## AVAILABLE RECORDS
* * * *
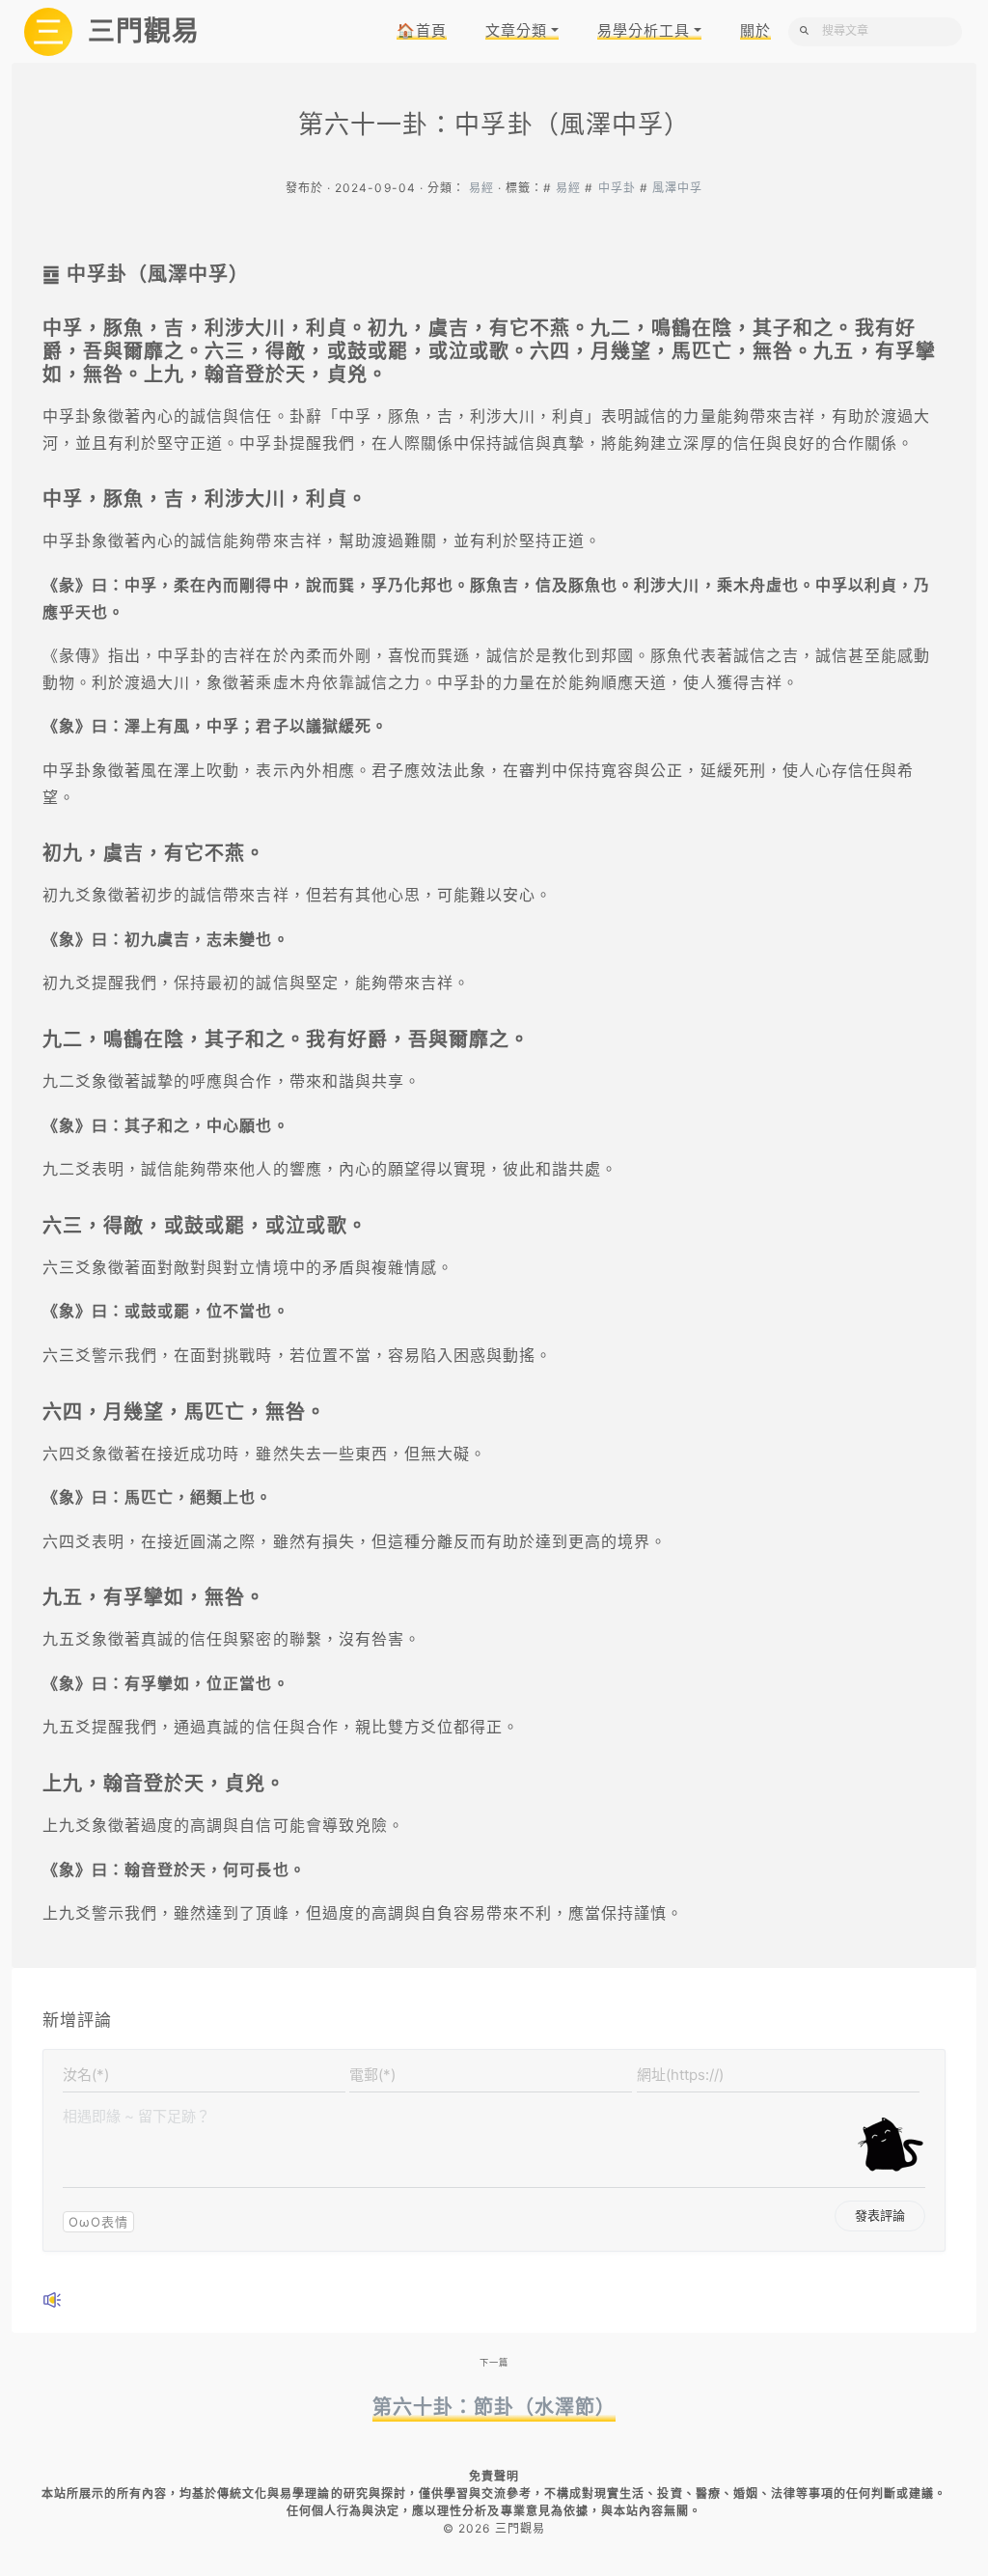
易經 (481, 187)
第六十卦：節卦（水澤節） (494, 2407)
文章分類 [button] (516, 30)
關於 (755, 30)
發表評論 (880, 2215)
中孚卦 (617, 187)
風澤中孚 (677, 187)
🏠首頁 (422, 30)
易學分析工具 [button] (643, 30)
* * * *
## ABOUT THIS EXERCISE
The records above are to be transcribed word for word. Skip the images.

## TASK RESPONSE
易經 (481, 187)
第六十卦：節卦（水澤節） (494, 2407)
文章分類 [button] (516, 30)
關於 (755, 30)
發表評論 (880, 2215)
中孚卦 (617, 187)
風澤中孚 (677, 187)
🏠首頁 (422, 30)
易學分析工具 [button] (643, 30)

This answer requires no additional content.